The Public Life of Sherlock Holmes
Me? Oh, why, thank you for asking. I’ve been into Sherlock Holmes since the early eighties. Columnist, contributor, reviewer, short story writer, screenwriter, newsletter editor, website creator: I’ve found many ways to express my Holmes geekiness.
I used to run a Holmes On Screen website, which I dropped just before the first Robert Downey, Jr. movie: how’s that for timing? Swing by www.SolarPons.com to see my (not one, but) two free, online newsletters inspired by the world’s first private consulting detective.
If you have a pulse, you may have noticed that Sherlock Holmes is rather popular these days. In the mid-eighties, the British TV series starring Jeremy Brett had revived interest in the detective. That interest waned as Brett’s health deteriorated and the series quality fell off towards the end. A few made-for-television movies, including ones starring Matthew Frewer (that Max Headroom guy), Richard Roxburgh and Rupert Everett, didn’t generate much excitement. Sherlock Holmes and the Vengeance of Dracula, once the hottest script in Hollywood, lost its luster and became a dead property. Sherlock Holmes was as viable as Martin Hewitt.* “Who,” you say? Exactly.

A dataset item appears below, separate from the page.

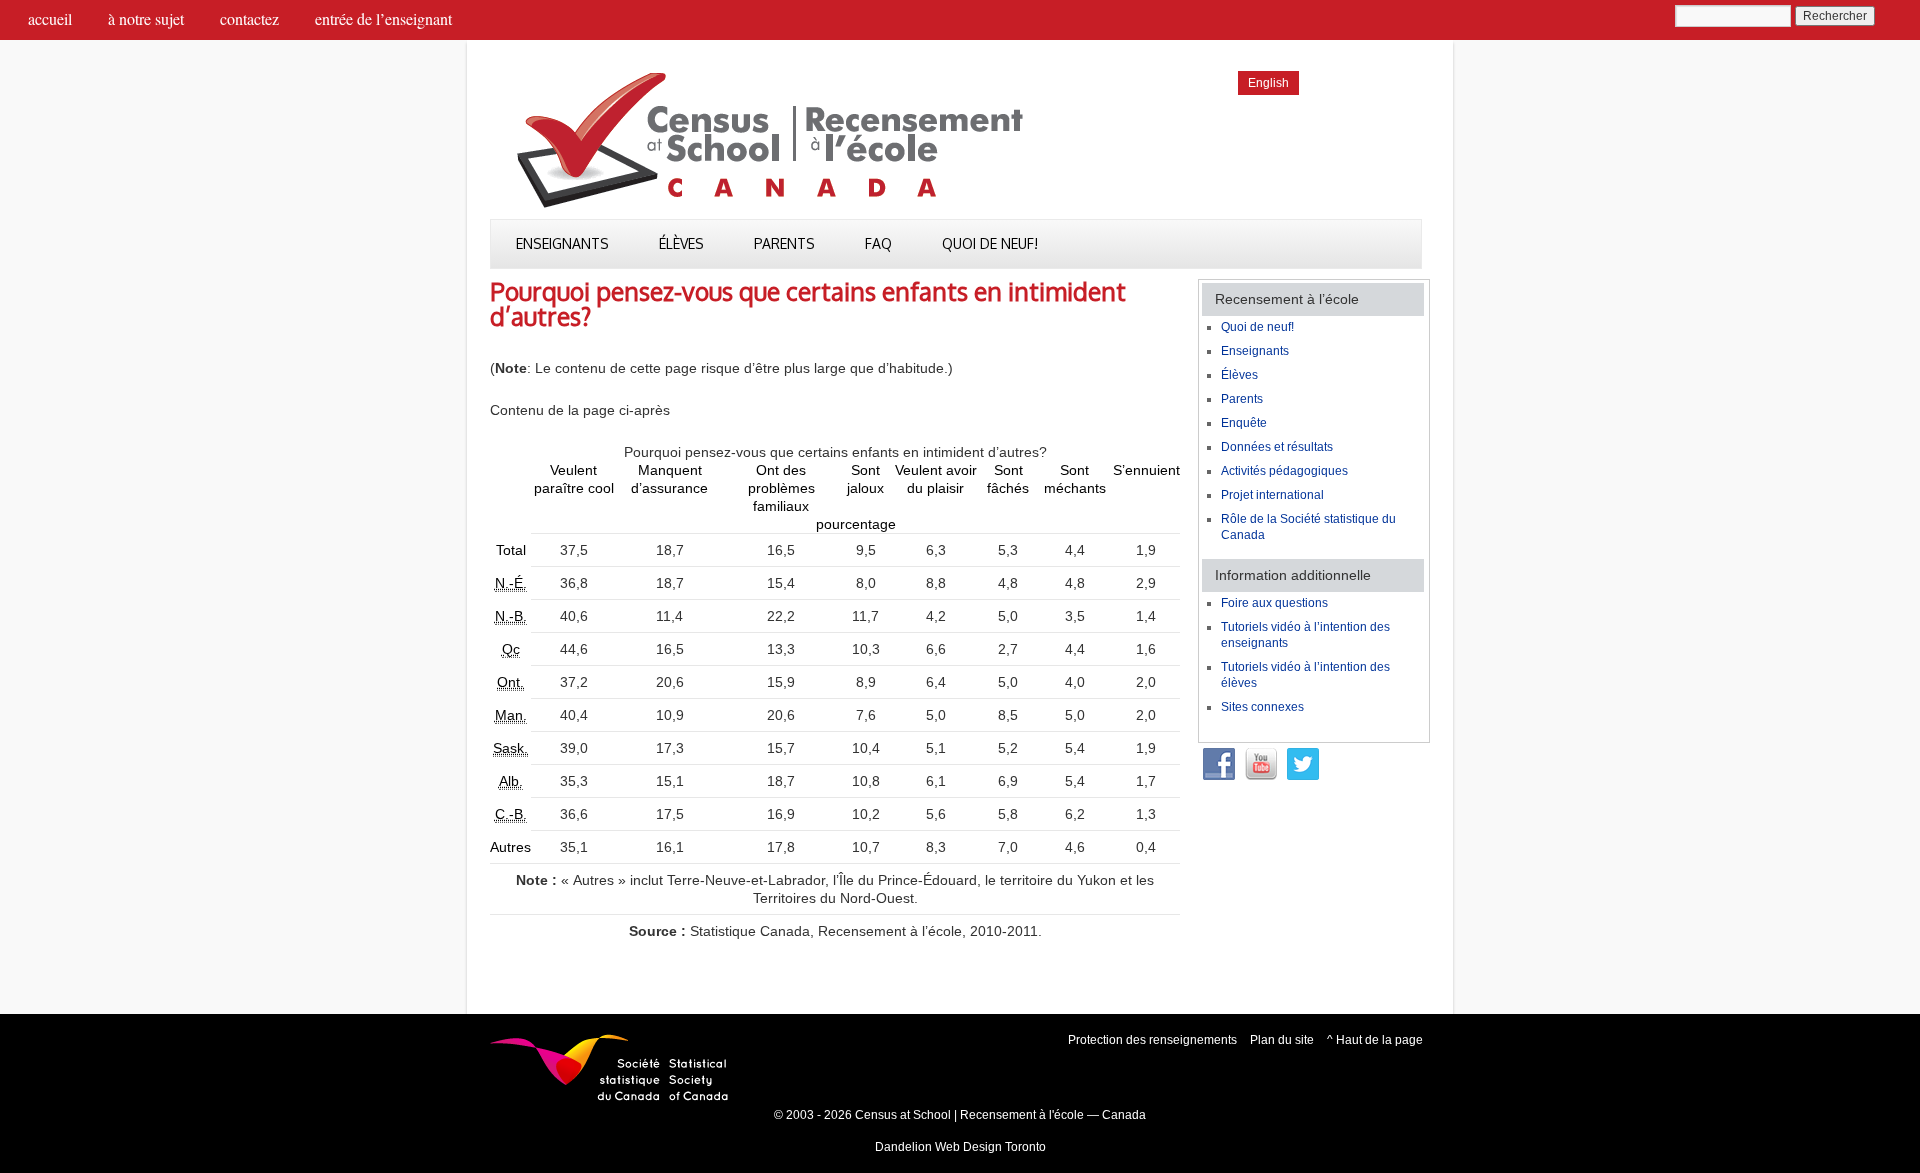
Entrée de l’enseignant (383, 18)
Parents (784, 243)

Then, on Christmas Day, 2009, Guy Ritchie’s Sherlock Holmes opened and grossed over a half a billion dollars worldwide. A sequel did even better here and abroad. Mark Gattis and Steven Moffat, deciding to expand beyond Doctor Who, grabbed Benedict Cumberbatch and Martin Freeman, put them in modern day London and helped make Sherlock Holmes even more popular than during the stories’ initial run with their simply titled Sherlock.